* Short exercise 1: The interview below with Jessica McCann about her novel ALL DIFFERENT KINDS OF FREE names the sources she read to learn about daily life in that era. List them.
* Short exercise 2: Write the next part of the interview below with Jessica McCann about her novel ALL DIFFERENT KINDS OF FREE, starting after its final sentence.

* Document:
● ● ● ●

I met Jessica McCann through WFW and through Twitter – and I’m thrilled to have her here today. Jessica’s novel, All Different Kinds of Free, intrigued me because it’s based on fact, but not a true story. Oh, the literary webs we weave!
Please welcome Jessica McCann to Women’s Fiction Writers!
(Just a note: I am experiencing the loss of internet service, so if your comments needs moderation, I’ll get to it as soon as possible. Thank goodness for cell phones with 3G!)
Author Jessica McCann Says Women’s Fiction Falls Within Many Genres, Including Historical Fiction
ASN: ALL DIFFERENT KINDS OF FREE is a historical novel based on real-life events. We talk often on WFW about the line between fact and fiction. Can you expound on how you developed the idea for your novel — and how much of it is factual as opposed to fictional (and are you tired of that question yet)?
JM: I actually love this question, because I love how my novel came to life. In many ways, it parallels how my writing career came to life. I started out in journalism. My training and opinions regarding fact and fiction in writing were pretty much black and white for the first decade or so. As I got a bit more life experience under my belt (as I ventured into public relations, communications, marketing and, finally, fiction writing), I began to understand just how fuzzy the line between fact and fiction truly is in all writing. Frankly, some works of fiction contain more “truth” than similar works of nonfiction or journalism.
All Different Kinds of Free started off as a biography of Margaret Morgan, a free woman of color in 1830s America. A bounty hunter from the South had kidnapped Margaret and her children, alleging that they were escaped slaves. He had no proof of ownership and was convicted of the crime in the free state of Pennsylvania. The case was appealed all the way to the U.S. Supreme Court, and the controversial verdict became an early spark igniting the Civil War.
My curiosity was piqued because the official record only mentioned Margaret briefly. That struck me as so odd, since the whole ordeal began with her kidnapping. I wanted to know how her story ended. So I dug around a bit. But the more I looked, the less I found — some obscure footnotes in law journals, conflicting news accounts from the time. It really bothered me that her part of the story was little more than a footnote in history.
When I realized I didn’t have enough facts to write a biography, I was devastated and grudgingly packed away my research. Then my mother-in-law loaned me a book, a fictional biography about George Washington, by Mary Higgins Clark. It was a fun read, and it gave me the idea that a fictional biography might be the only way I could tell Margaret’s story and really do it justice.
So tons of secondary research went into the book. I devoured reference books, diaries, slave testimonials, newspaper archives — anything I could get my hands on to help me better understand what the average person experienced on any given day in that era. That research provided the factual framework of the novel, and I filled in the blanks based on what my mind, my heart and my gut were telling me as each scene unfolded.
What really happed to Margaret Morgan? The fact is, no one knows. What I do know is that she suffered a great injustice. And it was a similar injustice suffered by thousands of other women just like her — wives, mothers, daughters — during that dark period in our nation’s history. That is a fact; and that is the truth that propelled the fictional story I ultimately wrote.

● ● ● ●

* Supplied information:
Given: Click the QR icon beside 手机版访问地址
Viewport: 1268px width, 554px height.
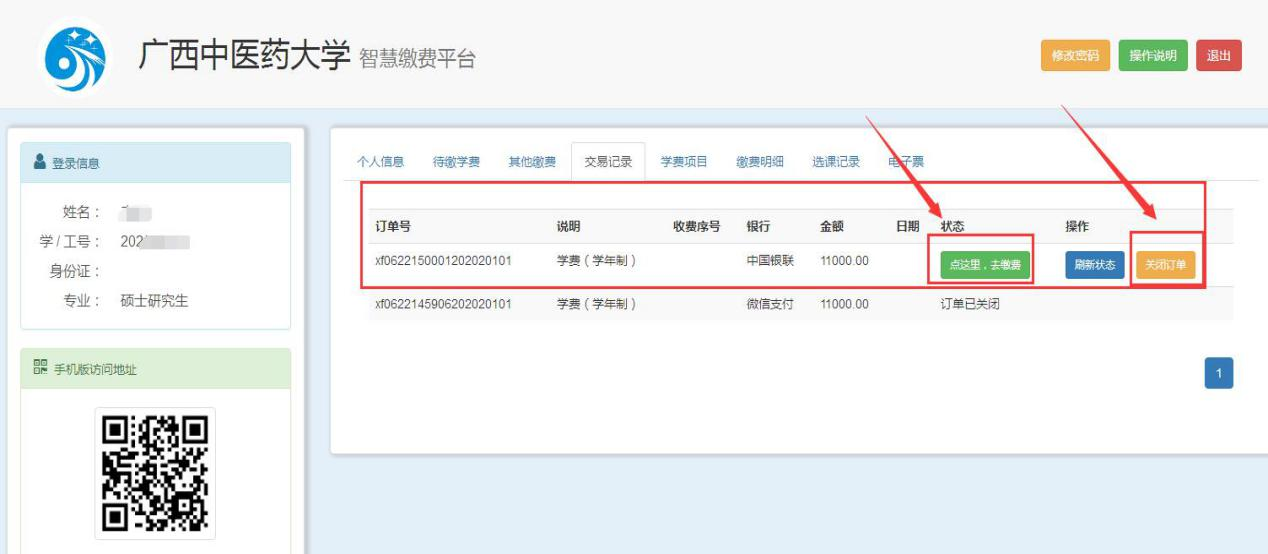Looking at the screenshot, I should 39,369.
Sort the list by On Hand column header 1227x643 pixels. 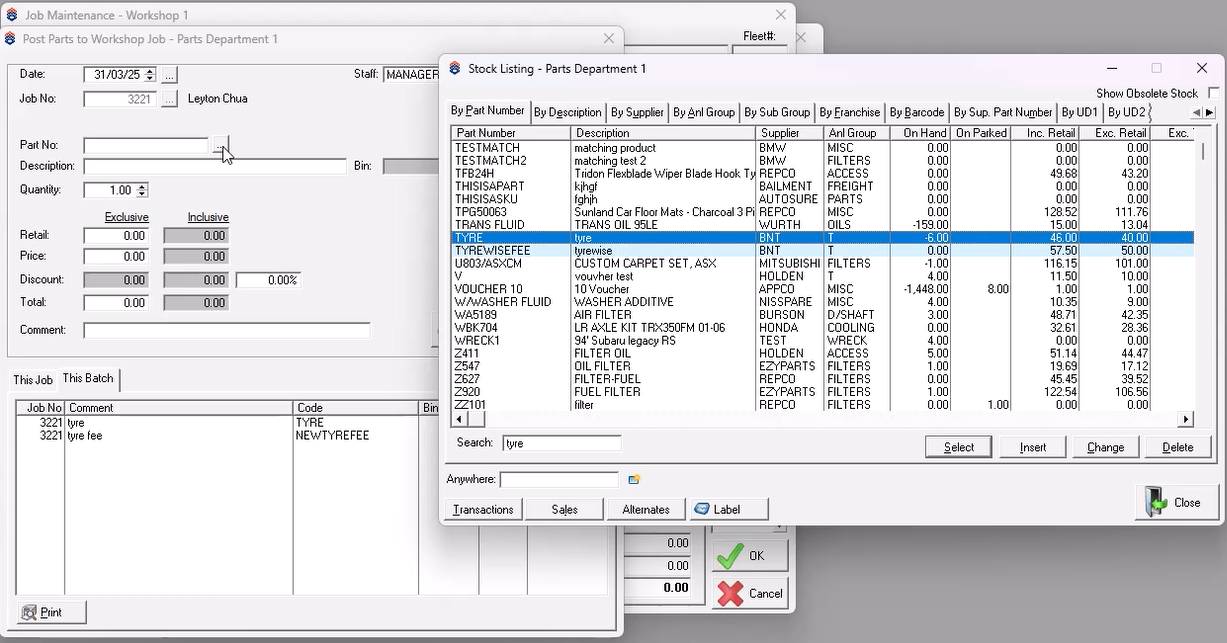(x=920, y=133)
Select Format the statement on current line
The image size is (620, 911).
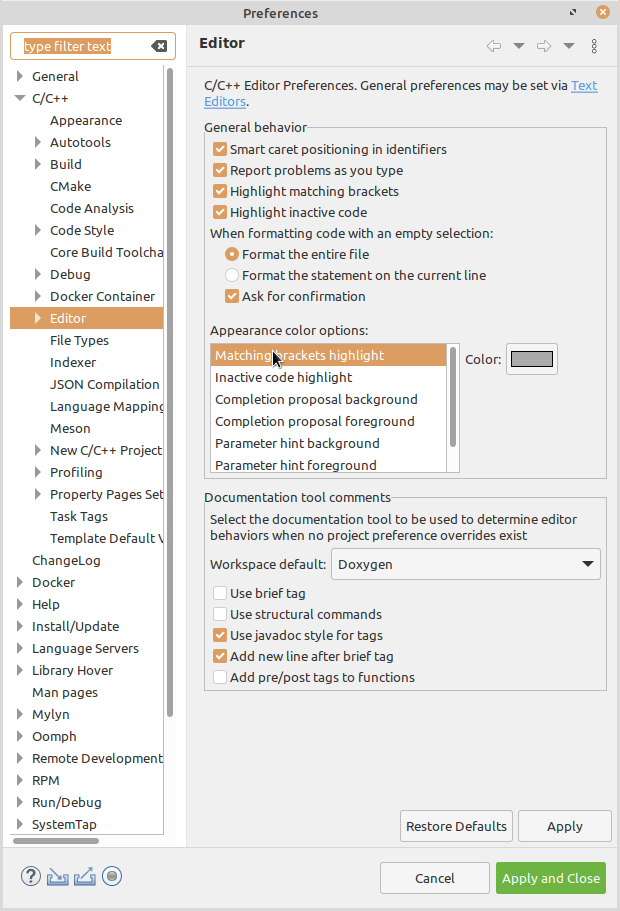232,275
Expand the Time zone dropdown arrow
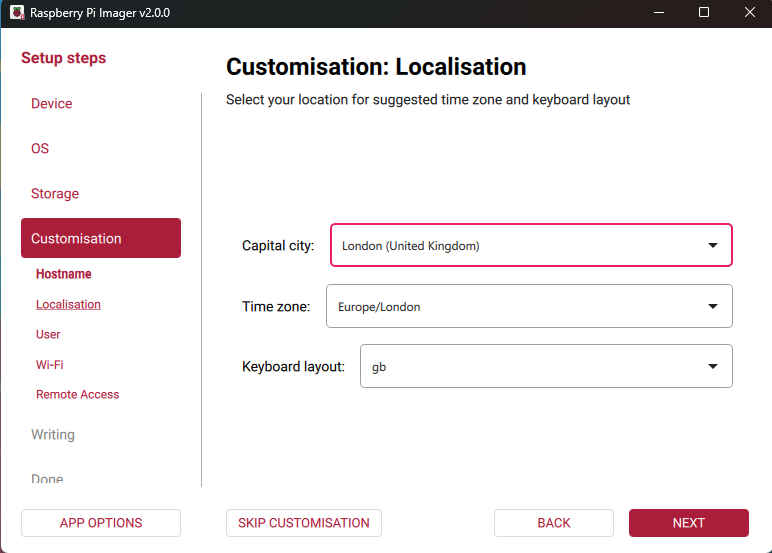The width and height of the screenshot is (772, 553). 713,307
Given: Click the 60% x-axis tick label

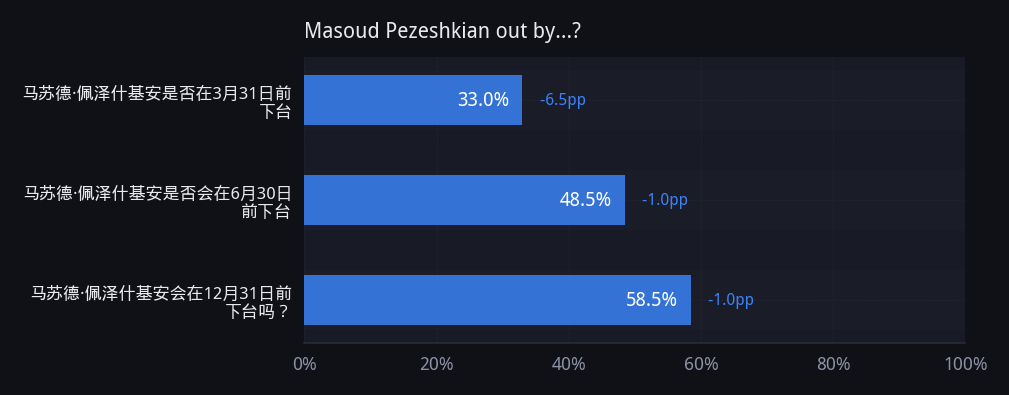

● ● ● ●

* Exercise output 1:
- reference books
- diaries
- slave testimonials
- newspaper archives

* Exercise output 2:
ASN: What is your definition of women’s fiction?
JM: I have a hard time defining women’s fiction, because so many of the books I read seem to fit into multiple literary categories. I gravitate to historicals, which I enjoy for the escape to a different place and time. Yet many could easily be dubbed women’s fiction, as well, because they possess strong female characters, emotional struggles and character-driven plots. I suppose if the subject matter of a book strikes a chord for me on a deep personal level as a woman, then I consider it be women’s fiction, regardless of its genre subsets. A few strong examples of this cross-over include THE INVISIBLE MOUNTAIN by Carolina De Robertis, ALICE I HAVE BEEN by Melanie Benjamin, and THE PERSONAL HISTORY OF RACHEL DUPREE by Ann Weisgarber (all highly recommended).
ASN: What is your best advice to aspiring authors of women’s fiction specifically — and/or — any fiction?
JM: Ask yourself why you are “aspiring.” That may sound flip, but it’s a different answer for everyone. Is it because you haven‘t yet finished your novel? Have you completed a novel (or two or three), but you worry the work isn’t good enough to share? Do you think your writing is stellar, but you don’t know how to break in?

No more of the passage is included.